-- START OF Excerpted passage --
Emperor William and Prince Adolph bitterly resented the setback to which they were subjected by this decree of the King of Saxony; and although they were forced to yield in the present instance, they threatened to reopen the entire question should anything untoward happen to the present regent, Count Lippe, for they insist that under no circumstances can any of his sons be permitted to inherit either his rights or his honors, owing to the fact that his wife, the Countess of Lippe, is also the issue of a mesalliance, her mother having been an American girl, a native of Philadelphia, who married Count Leopold Wartensleben. On the strength of this, Prussian authorities, military as well as civilian, while directed to accord to the Count of Lippe the honors due to the regent of a German sovereignty, are forbidden to recognize in any way either the count's consort or his children, on the ground that these can only be regarded as morganatic, and as such debarred from the tokens of respect due to full-fledged members of a sovereign house.

Naturally, all this has served to render Prince Adolph and his wife extremely unpopular throughout the length and breadth of Germany; and when a short time ago there was a question of appointing the prince as regent of the Duchy of Brunswick in succession to Prince Albert of Prussia, who is tired of the post, or as a stadtholder of Alsace-Lorraine in the place of Prince Herman Hohenlohe, the press throughout Germany, and even in Prussia, raised its voice in protest against the emperor's forcing his brother-in-law into places for which he was in no sense of the word fitted, either by his talents, his administrative skill, his tact, or his intellectual abilities.



CHAPTER IX

Although Germany's young crown prince has until now been more or less of a stranger to court functions and gaieties at Berlin, his time being absorbed by his studies at the military academy of Ploen, and his holidays spent in travel and Alpine expeditions, yet, as he is about to celebrate his majority, and has passed from the stages of boyhood to those of manhood, he will be from henceforth a personage of the utmost importance—second only in rank to the emperor.

Destined, in course of time, to succeed to the throne and to the immense responsibilities of his father, and to become virtually the autocratic ruler of a nation of fifty million people, as well as the absolute master of the greatest military power on the face of the globe, every scrap of information concerning this youth must naturally be of vast interest, not only to his future subjects, but also to the entire civilized world. Under the circumstances, therefore, it is satisfactory to be able to say truthfully that Germany's future kaiser is a fine, healthy-minded, healthy-bodied lad, disposed to take an extremely serious view of his duties and his obligations, and who, thanks to the excellent education which he has received both from his parents and his teachers, seems destined to prove a wise as well as a popular monarch.

It seems but the other day that the young crown prince, as a chubby ten-year-old lad, was being introduced by his father to the officers and men of the first regiment of Foot Guards at Potsdam, to which, in accordance with traditional usage, he was appointed on his tenth birthday as lieutenant. There may be some of my readers who were present on that occasion, and who may remember the spectacle presented by the little fellow, vainly endeavoring to keep step with the giant strides of these huge grenadiers, the tallest men in the German army, during the march-past that followed the ceremony. Since then there have been so many portraits of the crown prince published, as he appeared at that time, that this taken in conjunction with the rapid flight of years, renders it difficult to realize that he is now no longer a little boy, but a youth considerably taller and almost as broad and stalwart as his father, whose best friend he has become.
-- END OF Excerpted passage --
-- START OF Data --
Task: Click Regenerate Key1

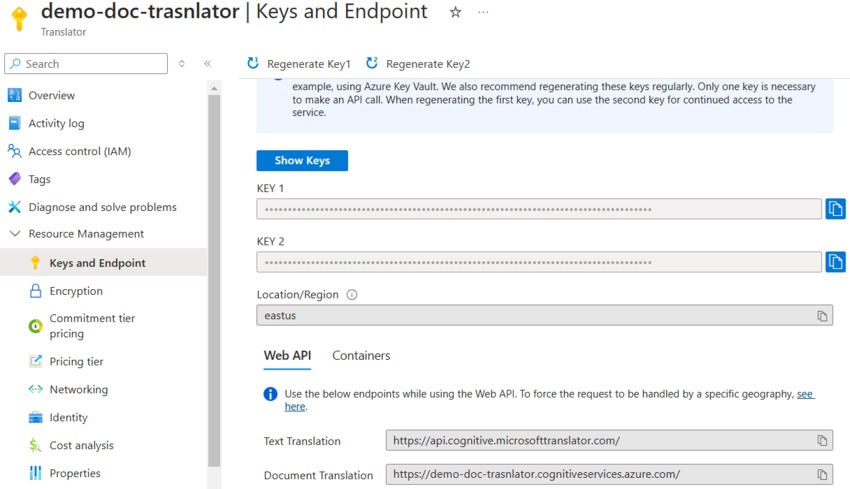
-- END OF Data --
→ **What this task involves**
From the excerpt on German royalty, write out the passage starting with "Although Germany's young" and going on through "to the emperor.", renaming "crown prince" as "heir apparent".

→ **Answer to this task**
Although Germany's young heir apparent has until now been more or less of a stranger to court functions and gaieties at Berlin, his time being absorbed by his studies at the military academy of Ploen, and his holidays spent in travel and Alpine expeditions, yet, as he is about to celebrate his majority, and has passed from the stages of boyhood to those of manhood, he will be from henceforth a personage of the utmost importance—second only in rank to the emperor.